A Hard Day’s Night (1964)

A Hard Day’s Night (1964)

It all begins with a single chord. It’s the sound of heaven condensed to a single robust strum. Get Luther Vandross in here and call it “One Chiming Moment.” People debated the identity of that solitary majestic jangle for decades, literally, before George Harrison confirmed it as Fadd9 during his final months on Earth. That chord announces that the Beatles are in this for the long haul, that they’re more than just teen idols, that there are galaxies of musicality buried deep within those haircuts. From there, the title track to A Hard Day’s Night unfolds like any other rambunctious rocker of the early Beatles era — that is, it’s a total adrenaline rush — and it’s business as usual for the rest of the record.

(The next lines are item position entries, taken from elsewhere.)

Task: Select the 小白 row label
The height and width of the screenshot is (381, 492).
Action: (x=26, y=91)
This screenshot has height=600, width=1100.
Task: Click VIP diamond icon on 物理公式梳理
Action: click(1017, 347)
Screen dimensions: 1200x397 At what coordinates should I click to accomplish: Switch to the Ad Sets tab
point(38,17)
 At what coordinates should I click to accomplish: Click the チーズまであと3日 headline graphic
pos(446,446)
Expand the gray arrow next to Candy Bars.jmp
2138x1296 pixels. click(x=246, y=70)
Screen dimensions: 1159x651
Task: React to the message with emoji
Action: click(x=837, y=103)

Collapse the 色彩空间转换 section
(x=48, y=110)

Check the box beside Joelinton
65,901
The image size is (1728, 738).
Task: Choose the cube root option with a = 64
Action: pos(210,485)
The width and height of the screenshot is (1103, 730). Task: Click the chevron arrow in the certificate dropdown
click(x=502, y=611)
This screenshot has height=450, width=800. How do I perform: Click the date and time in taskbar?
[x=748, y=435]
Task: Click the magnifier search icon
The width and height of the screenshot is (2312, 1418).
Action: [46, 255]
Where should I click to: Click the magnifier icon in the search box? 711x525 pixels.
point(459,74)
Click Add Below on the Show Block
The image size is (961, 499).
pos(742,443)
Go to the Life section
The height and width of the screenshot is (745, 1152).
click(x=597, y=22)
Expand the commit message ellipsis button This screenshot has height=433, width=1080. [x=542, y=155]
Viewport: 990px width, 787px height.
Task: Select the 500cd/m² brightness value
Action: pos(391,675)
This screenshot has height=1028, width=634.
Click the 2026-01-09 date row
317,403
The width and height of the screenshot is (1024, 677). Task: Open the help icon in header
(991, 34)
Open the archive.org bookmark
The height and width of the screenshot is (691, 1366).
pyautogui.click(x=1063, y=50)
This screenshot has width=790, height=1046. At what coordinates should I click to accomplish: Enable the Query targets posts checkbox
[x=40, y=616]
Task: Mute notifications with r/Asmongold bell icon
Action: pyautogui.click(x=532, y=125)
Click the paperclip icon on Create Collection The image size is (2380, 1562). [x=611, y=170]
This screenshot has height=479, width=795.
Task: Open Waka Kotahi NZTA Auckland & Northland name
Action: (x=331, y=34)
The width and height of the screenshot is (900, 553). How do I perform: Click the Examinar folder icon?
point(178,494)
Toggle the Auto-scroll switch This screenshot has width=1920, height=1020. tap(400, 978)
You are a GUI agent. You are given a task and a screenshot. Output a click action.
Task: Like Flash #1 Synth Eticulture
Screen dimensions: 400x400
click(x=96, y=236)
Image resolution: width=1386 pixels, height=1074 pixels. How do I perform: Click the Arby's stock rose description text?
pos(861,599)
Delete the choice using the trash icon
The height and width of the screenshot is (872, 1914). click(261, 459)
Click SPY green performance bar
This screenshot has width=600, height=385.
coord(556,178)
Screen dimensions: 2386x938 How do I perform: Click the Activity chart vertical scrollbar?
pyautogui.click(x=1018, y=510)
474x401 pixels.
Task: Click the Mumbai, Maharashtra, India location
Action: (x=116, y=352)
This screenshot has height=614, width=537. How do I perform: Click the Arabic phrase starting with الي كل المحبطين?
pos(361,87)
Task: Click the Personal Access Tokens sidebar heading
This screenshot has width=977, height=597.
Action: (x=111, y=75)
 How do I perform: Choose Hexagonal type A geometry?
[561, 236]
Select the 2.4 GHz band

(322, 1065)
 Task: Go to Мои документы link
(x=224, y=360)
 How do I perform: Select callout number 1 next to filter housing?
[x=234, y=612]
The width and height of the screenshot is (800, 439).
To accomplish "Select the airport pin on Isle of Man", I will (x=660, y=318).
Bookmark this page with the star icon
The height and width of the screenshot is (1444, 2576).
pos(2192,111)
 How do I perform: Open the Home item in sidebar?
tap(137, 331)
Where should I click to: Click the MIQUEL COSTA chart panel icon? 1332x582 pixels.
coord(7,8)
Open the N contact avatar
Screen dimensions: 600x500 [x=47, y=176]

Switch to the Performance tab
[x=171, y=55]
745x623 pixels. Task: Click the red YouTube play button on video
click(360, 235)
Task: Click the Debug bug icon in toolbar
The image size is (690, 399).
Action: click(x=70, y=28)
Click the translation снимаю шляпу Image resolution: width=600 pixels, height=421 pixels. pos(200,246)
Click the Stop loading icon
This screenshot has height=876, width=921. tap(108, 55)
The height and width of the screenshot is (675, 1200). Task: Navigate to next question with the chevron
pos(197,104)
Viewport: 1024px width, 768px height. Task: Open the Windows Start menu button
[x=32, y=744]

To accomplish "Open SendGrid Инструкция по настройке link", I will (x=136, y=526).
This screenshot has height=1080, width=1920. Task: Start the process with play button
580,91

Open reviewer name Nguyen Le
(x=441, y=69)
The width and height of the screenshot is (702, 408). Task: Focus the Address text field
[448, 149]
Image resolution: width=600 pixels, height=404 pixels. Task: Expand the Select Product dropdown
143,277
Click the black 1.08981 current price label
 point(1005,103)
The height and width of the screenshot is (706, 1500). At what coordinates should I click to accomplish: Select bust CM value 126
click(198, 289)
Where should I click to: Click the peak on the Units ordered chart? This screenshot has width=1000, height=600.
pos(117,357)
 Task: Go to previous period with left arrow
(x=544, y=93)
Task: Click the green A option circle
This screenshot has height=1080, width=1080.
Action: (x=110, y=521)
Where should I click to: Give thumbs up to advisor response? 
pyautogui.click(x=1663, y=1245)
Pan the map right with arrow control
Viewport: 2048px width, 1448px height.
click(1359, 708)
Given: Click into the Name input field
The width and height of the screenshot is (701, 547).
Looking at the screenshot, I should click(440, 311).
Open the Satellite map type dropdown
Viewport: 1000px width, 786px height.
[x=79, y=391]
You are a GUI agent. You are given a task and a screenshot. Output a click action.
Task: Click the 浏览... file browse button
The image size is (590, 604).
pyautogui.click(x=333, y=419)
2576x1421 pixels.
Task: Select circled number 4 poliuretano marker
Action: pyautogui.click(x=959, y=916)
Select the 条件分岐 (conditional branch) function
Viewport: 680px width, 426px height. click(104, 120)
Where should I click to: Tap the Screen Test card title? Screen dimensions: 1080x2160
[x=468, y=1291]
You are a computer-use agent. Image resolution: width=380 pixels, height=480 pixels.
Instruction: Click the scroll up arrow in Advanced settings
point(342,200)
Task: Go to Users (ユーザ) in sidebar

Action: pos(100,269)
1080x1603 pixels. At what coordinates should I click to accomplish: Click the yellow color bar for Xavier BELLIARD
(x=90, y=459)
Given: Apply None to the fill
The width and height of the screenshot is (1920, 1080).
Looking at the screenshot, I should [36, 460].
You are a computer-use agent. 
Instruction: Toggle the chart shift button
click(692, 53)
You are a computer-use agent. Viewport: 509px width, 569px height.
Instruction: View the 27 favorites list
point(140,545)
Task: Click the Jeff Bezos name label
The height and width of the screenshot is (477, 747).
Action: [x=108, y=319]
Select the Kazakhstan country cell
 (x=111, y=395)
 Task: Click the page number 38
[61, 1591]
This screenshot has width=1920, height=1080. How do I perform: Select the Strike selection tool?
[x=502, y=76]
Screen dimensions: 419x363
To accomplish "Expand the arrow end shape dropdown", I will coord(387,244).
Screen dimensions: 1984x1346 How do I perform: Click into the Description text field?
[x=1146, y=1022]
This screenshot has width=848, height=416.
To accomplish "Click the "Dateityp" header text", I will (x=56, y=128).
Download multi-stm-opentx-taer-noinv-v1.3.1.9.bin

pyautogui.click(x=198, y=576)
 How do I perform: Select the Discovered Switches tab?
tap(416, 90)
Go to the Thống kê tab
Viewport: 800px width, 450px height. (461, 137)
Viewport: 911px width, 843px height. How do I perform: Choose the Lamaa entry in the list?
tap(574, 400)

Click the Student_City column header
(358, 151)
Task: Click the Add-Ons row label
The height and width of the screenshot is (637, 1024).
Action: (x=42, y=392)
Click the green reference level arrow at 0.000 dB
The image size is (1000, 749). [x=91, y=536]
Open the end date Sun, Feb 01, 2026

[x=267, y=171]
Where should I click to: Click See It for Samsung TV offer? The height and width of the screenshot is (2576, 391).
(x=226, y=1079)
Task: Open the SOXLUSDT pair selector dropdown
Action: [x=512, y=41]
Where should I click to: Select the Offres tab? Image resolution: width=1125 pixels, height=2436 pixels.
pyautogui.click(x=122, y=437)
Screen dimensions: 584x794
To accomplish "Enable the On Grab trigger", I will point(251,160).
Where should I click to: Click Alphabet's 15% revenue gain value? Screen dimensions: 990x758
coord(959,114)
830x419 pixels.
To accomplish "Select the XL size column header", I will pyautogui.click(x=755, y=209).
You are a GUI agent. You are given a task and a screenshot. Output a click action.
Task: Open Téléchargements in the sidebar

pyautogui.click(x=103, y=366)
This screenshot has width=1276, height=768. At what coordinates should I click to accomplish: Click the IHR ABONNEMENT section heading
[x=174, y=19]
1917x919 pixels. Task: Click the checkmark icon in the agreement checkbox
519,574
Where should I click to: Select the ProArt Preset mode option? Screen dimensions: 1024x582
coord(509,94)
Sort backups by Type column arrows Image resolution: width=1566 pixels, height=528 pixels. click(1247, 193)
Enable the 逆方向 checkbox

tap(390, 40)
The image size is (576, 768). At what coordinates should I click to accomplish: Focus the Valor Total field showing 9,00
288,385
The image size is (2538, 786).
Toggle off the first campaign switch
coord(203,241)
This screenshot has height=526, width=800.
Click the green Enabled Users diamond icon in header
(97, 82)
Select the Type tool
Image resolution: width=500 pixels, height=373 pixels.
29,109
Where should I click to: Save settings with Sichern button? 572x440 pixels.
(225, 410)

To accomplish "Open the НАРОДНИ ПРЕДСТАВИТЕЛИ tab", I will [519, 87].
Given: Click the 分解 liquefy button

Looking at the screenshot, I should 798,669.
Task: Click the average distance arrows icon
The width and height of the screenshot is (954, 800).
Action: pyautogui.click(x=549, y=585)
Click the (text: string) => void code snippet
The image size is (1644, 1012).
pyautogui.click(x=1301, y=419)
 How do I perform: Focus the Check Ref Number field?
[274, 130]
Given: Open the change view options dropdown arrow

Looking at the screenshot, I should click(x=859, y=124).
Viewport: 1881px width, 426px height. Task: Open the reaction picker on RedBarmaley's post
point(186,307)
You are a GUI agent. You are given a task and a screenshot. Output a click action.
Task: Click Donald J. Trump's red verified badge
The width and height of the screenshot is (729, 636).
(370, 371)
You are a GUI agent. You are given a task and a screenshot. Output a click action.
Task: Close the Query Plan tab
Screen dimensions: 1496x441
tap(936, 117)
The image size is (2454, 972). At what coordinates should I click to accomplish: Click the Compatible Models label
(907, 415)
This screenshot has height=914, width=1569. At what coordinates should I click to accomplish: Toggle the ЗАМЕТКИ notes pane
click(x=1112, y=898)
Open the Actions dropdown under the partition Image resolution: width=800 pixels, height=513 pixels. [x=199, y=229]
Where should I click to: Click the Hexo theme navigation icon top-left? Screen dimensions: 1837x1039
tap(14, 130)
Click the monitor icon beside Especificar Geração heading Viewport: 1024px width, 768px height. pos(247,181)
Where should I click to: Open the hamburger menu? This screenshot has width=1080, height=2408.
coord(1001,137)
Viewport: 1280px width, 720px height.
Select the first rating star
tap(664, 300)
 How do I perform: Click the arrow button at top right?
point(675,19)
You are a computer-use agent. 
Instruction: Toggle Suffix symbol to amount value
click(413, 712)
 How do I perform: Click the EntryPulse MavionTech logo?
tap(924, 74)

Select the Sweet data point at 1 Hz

Bring on the head-bobbing pop songs engineered to inspire maximum screaming and the ballads with harmonies expertly triangulated to induce maximum fainting. You can practically see the matching suits. But there’s a twinkle of what’s to come in these songs; they’re a cut above the filler that fleeces the Beatles’ first two albums, in part because this time they dispense with the covers altogether and get busy being the greatest songwriters of their generation. “Can’t Buy Me Love,” “I Should Have Known Better,” “And I Love Her,” “Any Time At All”… you gotta be kidding me! They’re all stupendous, every one of them. Here, disguised as the soundtrack album to the One Direction: This Is Us of its day, is the Beatles’ first masterpiece.